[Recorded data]

——

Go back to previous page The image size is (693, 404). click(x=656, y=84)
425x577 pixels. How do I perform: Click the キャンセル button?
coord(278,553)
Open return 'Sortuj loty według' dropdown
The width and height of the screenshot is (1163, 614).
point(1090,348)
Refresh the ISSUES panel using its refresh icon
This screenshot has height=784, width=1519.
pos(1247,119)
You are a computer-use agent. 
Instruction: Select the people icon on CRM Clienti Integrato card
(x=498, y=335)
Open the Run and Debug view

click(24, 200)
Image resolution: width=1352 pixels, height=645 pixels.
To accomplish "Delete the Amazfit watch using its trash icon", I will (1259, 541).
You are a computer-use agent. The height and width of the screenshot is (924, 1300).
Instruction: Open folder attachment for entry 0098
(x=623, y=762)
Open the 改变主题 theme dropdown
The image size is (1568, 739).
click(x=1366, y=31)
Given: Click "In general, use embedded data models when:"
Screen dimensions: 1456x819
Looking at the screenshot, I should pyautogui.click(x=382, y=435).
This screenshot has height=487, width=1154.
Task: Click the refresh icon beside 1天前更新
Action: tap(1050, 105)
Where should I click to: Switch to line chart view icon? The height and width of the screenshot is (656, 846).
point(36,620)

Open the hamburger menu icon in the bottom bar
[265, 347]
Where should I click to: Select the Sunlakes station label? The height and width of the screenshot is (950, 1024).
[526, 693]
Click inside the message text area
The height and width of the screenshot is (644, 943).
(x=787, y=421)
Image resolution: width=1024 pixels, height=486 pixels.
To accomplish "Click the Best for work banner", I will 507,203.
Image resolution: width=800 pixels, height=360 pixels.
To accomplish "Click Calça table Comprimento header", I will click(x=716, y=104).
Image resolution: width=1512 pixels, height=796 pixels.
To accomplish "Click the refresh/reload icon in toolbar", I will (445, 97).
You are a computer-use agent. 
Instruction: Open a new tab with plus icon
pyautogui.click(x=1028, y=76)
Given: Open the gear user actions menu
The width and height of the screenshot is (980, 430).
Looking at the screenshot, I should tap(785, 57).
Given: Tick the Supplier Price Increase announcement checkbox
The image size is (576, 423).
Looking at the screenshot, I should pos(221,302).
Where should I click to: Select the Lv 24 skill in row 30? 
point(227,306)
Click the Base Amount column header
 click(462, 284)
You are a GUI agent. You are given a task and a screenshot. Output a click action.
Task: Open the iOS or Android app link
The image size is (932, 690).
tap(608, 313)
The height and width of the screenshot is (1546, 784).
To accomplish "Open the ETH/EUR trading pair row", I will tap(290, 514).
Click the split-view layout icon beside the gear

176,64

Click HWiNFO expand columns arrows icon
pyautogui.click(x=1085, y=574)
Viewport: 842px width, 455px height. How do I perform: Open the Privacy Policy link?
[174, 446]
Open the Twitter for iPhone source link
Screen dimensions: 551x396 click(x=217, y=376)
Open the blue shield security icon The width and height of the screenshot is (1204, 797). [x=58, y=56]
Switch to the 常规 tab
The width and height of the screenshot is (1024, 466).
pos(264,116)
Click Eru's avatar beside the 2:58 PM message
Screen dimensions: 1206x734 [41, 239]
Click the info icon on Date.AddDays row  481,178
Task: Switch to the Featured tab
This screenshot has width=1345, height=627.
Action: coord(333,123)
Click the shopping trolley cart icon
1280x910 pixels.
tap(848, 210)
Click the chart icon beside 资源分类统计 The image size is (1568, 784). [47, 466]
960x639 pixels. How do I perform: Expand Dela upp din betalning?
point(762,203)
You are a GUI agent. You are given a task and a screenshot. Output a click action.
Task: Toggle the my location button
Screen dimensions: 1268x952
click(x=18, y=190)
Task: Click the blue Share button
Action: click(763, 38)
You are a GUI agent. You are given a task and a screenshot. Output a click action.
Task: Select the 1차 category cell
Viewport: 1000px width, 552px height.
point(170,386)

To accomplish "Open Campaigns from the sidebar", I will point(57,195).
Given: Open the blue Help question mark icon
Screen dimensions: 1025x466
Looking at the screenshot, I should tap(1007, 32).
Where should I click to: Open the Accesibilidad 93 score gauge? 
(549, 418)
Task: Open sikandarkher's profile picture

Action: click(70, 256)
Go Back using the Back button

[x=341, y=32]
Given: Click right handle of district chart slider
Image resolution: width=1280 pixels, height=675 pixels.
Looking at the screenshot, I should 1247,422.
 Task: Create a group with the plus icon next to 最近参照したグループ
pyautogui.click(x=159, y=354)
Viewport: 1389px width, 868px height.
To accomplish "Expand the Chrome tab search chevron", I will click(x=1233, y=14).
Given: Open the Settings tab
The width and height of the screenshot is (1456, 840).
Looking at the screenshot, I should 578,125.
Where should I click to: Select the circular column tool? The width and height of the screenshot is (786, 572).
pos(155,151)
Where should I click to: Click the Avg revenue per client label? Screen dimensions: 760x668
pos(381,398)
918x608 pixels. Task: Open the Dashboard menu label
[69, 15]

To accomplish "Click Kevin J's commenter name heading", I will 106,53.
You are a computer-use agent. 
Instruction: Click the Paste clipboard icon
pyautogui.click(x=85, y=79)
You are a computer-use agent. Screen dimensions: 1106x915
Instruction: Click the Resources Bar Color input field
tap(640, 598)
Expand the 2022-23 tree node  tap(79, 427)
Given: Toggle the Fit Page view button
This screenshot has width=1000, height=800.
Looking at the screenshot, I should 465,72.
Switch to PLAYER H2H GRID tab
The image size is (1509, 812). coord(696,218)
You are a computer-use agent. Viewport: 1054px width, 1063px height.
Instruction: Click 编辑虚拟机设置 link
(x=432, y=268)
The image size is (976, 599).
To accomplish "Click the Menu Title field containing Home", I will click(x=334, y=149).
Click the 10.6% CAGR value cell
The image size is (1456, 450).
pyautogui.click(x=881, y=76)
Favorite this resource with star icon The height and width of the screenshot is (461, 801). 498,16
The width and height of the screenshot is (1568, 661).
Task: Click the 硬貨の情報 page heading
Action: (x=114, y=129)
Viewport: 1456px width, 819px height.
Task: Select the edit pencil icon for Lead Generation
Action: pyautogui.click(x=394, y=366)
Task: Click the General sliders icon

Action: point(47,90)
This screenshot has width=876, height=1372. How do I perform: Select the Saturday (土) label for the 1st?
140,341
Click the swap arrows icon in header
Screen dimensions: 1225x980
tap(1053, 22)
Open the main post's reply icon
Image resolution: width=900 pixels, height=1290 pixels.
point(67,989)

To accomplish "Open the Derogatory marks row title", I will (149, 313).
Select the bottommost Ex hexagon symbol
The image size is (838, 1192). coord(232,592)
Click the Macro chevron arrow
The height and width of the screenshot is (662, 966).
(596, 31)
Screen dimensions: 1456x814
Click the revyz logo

——

• EXERCISE: Look through the data above and return each line where the string "chevron" occurs.

• RESULT OF THE EXERCISE:
To accomplish "Expand the Chrome tab search chevron", I will click(x=1233, y=14).
Click the Macro chevron arrow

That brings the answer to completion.